ONOMATOPOEIA

One thing about this type of education, it certainly taught an
individual to be philosophical about death.
He could ruminate conversably on the ultimate fate of a Greek
shade or the Mesopotamian interpretation of the underworld.
Even contemplate figuratively what Achilles felt was his true
funeral abode.
Shoel. The grave. Romantic poetry might have little practical
application but it was great conversational stuff.
A book or two by obscure authors sure broke the ice at parties,
was unbeatable verbal jousting.
Too bad the joke was on him for majoring in it.
Few people really cared what onomatopoeia was or that
Presquile was in Maine.
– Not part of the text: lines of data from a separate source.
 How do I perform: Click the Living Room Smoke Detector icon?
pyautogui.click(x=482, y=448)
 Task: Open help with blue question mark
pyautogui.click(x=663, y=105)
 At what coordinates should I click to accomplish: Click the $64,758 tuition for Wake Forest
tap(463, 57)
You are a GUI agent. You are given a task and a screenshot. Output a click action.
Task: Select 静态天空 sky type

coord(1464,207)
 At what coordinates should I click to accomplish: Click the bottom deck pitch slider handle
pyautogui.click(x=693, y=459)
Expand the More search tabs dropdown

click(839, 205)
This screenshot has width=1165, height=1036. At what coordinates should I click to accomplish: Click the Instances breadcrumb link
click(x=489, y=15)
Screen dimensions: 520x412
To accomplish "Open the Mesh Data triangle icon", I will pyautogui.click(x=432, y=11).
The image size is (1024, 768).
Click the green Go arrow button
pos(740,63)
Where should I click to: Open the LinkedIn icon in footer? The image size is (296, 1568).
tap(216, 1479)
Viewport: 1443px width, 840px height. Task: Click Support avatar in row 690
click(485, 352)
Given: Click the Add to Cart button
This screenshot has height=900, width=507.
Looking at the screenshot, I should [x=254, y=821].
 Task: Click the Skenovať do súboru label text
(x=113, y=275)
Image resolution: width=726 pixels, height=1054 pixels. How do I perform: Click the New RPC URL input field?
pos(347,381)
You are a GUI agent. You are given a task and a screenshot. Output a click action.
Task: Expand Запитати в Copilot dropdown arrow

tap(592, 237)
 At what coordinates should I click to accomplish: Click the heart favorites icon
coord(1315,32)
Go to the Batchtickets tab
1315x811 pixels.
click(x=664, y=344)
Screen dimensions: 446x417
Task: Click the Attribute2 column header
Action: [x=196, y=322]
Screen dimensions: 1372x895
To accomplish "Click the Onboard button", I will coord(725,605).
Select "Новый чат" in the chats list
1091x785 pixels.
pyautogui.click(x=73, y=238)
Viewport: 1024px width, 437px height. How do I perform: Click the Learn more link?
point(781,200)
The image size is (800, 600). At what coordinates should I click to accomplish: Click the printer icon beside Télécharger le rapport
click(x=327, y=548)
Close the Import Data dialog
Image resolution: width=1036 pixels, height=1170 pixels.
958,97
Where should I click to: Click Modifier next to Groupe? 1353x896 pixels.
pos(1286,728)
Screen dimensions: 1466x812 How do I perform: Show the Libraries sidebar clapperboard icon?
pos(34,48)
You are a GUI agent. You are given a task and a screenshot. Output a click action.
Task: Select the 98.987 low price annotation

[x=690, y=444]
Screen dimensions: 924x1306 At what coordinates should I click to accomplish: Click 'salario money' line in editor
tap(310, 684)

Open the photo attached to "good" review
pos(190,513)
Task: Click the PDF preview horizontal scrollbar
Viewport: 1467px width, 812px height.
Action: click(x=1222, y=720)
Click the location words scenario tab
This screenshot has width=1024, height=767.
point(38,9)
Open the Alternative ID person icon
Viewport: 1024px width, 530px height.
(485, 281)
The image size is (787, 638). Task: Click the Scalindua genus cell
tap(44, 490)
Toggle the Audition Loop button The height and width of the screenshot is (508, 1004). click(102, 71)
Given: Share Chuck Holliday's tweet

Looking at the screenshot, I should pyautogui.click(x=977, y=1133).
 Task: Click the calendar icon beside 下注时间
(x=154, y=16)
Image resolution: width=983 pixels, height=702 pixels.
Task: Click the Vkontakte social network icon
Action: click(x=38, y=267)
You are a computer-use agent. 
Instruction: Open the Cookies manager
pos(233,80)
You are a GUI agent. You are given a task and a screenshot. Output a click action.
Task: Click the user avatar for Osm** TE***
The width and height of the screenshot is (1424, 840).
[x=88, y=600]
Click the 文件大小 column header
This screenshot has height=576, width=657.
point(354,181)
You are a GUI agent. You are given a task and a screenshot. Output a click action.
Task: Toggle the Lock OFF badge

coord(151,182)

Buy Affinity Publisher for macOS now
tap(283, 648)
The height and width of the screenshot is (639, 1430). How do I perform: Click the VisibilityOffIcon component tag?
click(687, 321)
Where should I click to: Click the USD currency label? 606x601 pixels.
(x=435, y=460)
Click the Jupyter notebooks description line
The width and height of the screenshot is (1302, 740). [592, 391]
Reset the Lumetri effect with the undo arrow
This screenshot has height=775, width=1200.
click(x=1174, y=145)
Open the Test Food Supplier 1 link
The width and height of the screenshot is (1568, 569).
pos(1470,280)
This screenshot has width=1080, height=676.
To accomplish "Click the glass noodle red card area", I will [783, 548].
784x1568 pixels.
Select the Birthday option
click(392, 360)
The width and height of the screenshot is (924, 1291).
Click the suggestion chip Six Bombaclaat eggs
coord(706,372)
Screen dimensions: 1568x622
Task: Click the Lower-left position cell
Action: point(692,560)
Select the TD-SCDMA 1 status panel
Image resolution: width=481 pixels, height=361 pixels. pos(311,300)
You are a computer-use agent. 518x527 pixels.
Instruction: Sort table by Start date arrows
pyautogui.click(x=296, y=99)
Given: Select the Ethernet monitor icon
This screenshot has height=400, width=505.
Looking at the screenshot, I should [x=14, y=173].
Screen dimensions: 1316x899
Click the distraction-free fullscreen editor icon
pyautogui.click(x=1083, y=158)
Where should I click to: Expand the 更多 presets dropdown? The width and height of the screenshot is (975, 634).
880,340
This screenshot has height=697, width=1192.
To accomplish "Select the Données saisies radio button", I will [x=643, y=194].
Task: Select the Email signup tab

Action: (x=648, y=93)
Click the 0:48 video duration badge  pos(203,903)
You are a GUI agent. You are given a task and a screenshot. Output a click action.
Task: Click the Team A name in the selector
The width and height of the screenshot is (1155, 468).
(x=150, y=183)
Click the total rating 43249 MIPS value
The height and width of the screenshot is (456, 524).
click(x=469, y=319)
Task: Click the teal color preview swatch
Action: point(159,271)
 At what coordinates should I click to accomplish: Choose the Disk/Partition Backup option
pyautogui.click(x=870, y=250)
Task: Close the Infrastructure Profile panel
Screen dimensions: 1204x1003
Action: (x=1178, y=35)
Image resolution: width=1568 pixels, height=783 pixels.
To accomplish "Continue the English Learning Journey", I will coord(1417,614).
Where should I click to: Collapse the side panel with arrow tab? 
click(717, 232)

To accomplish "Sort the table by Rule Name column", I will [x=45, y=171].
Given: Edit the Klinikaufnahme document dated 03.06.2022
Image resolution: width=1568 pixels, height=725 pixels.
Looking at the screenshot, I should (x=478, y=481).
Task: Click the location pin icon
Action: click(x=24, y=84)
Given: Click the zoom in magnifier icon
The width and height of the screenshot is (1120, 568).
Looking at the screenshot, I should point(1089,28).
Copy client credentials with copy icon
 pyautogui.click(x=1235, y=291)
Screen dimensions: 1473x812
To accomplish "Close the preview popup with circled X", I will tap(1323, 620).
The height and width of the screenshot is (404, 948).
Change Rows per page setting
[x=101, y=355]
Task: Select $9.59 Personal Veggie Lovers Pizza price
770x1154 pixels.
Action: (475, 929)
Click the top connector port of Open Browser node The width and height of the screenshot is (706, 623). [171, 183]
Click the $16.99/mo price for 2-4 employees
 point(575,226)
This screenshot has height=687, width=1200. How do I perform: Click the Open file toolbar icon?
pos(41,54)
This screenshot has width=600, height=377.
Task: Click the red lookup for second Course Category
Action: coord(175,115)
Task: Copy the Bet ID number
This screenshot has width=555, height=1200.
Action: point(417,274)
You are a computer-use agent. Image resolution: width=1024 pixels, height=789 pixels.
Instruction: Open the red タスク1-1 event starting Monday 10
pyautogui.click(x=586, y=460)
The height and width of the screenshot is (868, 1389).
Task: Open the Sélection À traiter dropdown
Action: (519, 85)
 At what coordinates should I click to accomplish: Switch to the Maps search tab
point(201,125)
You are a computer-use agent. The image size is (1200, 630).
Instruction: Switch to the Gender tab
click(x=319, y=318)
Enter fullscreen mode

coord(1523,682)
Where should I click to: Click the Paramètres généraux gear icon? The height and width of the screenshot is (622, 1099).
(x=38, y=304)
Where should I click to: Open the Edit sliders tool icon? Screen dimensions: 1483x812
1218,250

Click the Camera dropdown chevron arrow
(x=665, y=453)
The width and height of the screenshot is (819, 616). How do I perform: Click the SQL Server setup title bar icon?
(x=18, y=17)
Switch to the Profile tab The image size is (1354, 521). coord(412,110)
Worse, they acted like you were nuts
for studying the Aeneid. The Aeneid! It did, too, have
importance. Literature, that is.
Why it gave a man depth, a presence, a gracefulness that
transcended petty, material strivings. Too bad, one couldn't
show the white palms of one's hand for a living or revel in soft
flesh as the natural mark of a born aristocrat. O tempora, oh
mores: that the classics had fallen so low.
It was maddening that literary civilization was within a hair's
breadth at being snuffed by the ordinary convention of task
bearing.
Being a poet, so basic to everything, didn't even show up on
Manpower's computer scan.
The universities didn't care they were having the times of their
lives parsing verbs and conjugating declensions, telling
graduates "the pendulum will swing".
The best retort for that was the pithy epigram of the working
man toiling in honest sweat within the secure bounds of a trade.